(Records excerpted from a collection)
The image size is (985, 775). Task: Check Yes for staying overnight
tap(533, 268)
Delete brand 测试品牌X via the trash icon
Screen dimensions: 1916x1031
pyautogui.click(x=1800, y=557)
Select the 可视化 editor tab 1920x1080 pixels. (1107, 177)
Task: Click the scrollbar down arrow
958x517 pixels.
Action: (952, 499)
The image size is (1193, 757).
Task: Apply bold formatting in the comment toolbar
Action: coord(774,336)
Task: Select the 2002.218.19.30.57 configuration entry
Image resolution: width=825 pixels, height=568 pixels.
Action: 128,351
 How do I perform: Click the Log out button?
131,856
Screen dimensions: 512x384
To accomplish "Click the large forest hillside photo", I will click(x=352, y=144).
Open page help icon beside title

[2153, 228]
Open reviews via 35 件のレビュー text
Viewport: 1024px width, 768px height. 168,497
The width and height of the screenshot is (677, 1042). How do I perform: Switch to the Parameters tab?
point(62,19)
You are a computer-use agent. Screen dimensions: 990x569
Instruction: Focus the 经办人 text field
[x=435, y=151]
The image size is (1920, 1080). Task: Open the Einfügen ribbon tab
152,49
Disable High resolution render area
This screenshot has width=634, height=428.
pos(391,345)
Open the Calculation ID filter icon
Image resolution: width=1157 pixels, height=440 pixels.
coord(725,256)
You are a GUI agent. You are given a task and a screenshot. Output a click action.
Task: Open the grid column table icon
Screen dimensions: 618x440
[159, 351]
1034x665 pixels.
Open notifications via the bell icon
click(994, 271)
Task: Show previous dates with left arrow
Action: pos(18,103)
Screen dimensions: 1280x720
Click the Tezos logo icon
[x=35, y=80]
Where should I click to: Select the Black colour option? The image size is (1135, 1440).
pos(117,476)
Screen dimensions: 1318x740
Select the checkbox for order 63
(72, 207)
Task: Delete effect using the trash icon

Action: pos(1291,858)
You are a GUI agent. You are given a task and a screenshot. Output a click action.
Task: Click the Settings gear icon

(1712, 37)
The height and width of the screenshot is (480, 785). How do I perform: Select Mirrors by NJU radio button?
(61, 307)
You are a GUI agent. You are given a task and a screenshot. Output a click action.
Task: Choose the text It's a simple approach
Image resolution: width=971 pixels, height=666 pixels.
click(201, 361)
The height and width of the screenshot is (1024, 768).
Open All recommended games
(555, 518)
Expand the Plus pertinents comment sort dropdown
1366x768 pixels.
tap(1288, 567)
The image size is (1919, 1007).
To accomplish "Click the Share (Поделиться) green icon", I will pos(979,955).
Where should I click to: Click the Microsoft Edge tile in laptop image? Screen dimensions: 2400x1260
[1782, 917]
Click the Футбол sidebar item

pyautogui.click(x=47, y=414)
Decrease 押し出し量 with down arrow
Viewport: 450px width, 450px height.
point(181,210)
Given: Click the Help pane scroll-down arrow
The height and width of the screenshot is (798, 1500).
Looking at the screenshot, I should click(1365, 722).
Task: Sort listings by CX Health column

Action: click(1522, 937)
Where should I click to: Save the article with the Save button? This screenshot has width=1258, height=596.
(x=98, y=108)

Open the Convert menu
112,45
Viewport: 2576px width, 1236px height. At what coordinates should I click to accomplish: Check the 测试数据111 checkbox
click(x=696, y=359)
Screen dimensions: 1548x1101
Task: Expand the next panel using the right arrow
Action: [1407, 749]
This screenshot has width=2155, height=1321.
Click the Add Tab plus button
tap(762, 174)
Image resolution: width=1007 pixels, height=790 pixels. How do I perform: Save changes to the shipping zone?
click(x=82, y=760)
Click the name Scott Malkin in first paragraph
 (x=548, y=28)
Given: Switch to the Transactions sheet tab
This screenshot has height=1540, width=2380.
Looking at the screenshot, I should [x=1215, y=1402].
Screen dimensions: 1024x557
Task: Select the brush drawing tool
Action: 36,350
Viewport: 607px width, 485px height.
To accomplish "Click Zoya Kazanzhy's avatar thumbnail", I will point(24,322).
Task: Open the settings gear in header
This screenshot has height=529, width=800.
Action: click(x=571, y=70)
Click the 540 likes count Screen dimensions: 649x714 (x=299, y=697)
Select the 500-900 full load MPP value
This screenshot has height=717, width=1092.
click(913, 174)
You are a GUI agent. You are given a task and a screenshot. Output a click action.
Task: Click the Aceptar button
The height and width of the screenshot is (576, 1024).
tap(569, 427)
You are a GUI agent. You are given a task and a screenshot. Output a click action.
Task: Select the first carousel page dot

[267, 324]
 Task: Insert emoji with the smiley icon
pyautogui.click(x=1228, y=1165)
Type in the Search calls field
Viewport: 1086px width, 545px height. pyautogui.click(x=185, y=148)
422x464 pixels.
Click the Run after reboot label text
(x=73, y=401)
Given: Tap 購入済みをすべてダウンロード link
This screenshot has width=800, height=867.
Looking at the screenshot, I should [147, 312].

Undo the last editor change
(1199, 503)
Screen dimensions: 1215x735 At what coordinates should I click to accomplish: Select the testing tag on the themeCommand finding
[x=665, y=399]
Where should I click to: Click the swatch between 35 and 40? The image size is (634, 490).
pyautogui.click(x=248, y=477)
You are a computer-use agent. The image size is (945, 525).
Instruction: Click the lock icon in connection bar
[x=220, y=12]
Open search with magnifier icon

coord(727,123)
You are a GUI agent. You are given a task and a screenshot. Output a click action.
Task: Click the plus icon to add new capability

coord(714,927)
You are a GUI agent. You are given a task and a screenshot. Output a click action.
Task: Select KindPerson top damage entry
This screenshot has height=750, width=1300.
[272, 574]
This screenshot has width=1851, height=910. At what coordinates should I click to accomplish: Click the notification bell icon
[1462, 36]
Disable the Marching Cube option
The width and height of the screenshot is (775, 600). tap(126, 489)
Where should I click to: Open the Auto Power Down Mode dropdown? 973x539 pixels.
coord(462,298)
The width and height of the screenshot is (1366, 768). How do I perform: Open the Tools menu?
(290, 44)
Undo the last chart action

• _Direction_:
Gather every line of the material above that contains the word "last". Treat case as significant.

• _Solution_:
Undo the last editor change
Undo the last chart action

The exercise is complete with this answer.